Die Menschheit ist zu einem geologischen Faktor geworden. Der Begriff Anthropozän als Benennung der gegenwärtigen geochronologischen Epoche macht das Ausmaß der menschlichen Eingriffe in die Naturprozesse deutlich und zeigt, dass Erdgeschichte und Menschheitsgeschichte nicht mehr voneinander zu trennen sind. Der Anfang dieser Epoche soll auf das Jahr 1950 datiert werden, den Beginn des Atomzeitalters und der „großen Beschleunigung“ von wirtschaftlicher Aktivität und Ressourcenverbrauch. [1]

In seiner Allgemeinheit verschleiert der Begriff jedoch, dass der industriell-fossile Kapitalismus die gesellschaftsstrukturelle Voraussetzung für die große Beschleunigung war.[2] Die Eingriffe in die Erdökologie gehen zum überwältigenden Anteil auf die kapitalistischen Zentren Europa und Nordamerika zurück. Die ökologischen Folgen sind zugleich Ausdruck eines ungleichen ökologischen Tausches zwischen den kapitalistischen Zentren und dem globalen Süden. Sie gehen einher mit einer Verschärfung der globalen gesellschaftlichen Ungleichheit.[3] Eine treffendere Benennung dieses Zeitalters ist daher der 2016 von Jason Moore vorgeschlagene Ausdruck Kapitalozän.

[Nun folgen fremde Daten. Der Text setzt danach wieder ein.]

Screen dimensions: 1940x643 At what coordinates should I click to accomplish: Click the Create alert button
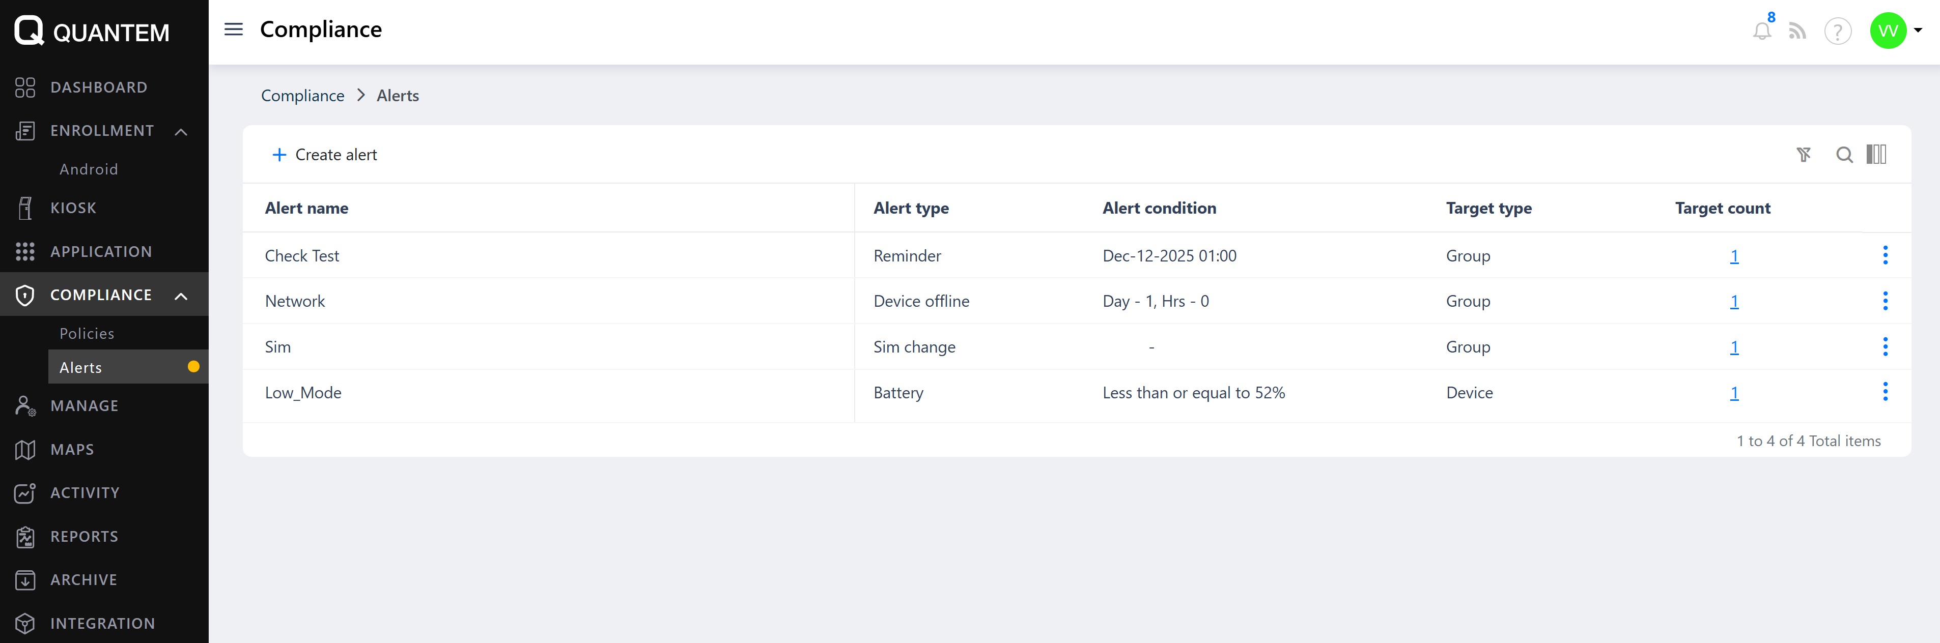point(325,154)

Immer deutlicher stellt sich heraus, dass die international vereinbarten Ziele zur Eindämmung der existenzbedrohenden Klimaerwärmung mit einem dramatischen Verlust der Biodiversität und drastischen Folgen für die menschliche Existenz verfehlt werden. Die Folgen für die Natur und die Gesellschaften sind überall spürbar. Dürren und Überflutungen auch in Europa, Migration aus dem globalen Süden, weil die Folgen der Klimaerwärmung dort noch drastischer zu spüren sind.

In den westlichen Gesellschaften nimmt die sozioökonomische, aber auch die politische Polarisierung zu. Dort wo die extreme Rechte politische Macht erhält, greift sie die Grundlagen von Demokratie und Rechtsstaatlichkeit an. Das herrschende politische System ist offensichtlich nicht in der Lage, die als notwendig erkannten Maßnahmen umzusetzen, um den selbst gemachten Bedrohungen von Natur und Gesellschaft wirksam zu begegnen.

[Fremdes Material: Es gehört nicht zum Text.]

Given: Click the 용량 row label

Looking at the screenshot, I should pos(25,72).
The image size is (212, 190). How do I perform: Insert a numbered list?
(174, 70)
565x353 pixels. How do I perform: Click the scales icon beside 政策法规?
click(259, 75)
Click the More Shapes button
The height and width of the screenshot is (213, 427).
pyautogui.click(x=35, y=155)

Diese Unfähigkeit ist im Kapitalismus selbst angelegt. Es besteht hier ein systemischer Zwang zu immer neuen Landnahmen (Klaus Dörre), also dazu, mehr und mehr Sphären in die kapitalistische Verwertung zu vereinnahmen. Mit der Zuspitzung „kannibalischer Kapitalismus“ bringt Nancy Fraser zum Ausdruck, dass der Kapitalismus zu seiner Erhaltung Anderes ausbeutet und dieses hierdurch seiner Existenzgrundlage beraubt. Paradoxerweise ist dieses Andere aber das Substrat des Kapitalismus selbst, so dass sich das kapitalistische System wie die Schlange Ouroboros in den eigenen Schwanz beißt.

Der Kapitalismus ist jedoch nicht allein eine Wirtschaftsform, sondern „eine Gesellschaftsform, die es einer offiziell als solche bezeichneten Wirtschaft erlaubt, monetären Wert für Inverstoren und Eigentümer anzuhäufen, während sie den nicht ökonomisierten Reichtum aller anderen verschlingt“.[4] Eine Bewältigung der planetaren Probleme innerhalb des herrschenden Systems ist nicht zu erwarten. „Ohne einen regime change bei der Energie- und Rohstoffnutzung … kann die ökologische Krise nicht abgeschwächt werden und wird daher in eine planetare Katastrophe münden. Mit dieser werden aber zugleich die modernen kapitalistischen Industriegesellschaften an ihre ökonomischen, sozialen und politischen Kipppunkte getrieben. Die Befolgung des ökologisch, aber ebenso auch sozial Notwendigen würde zweifellos in eine veritable Krise des Kapitalismus münden.“[5], so Birgit Mahnkopf.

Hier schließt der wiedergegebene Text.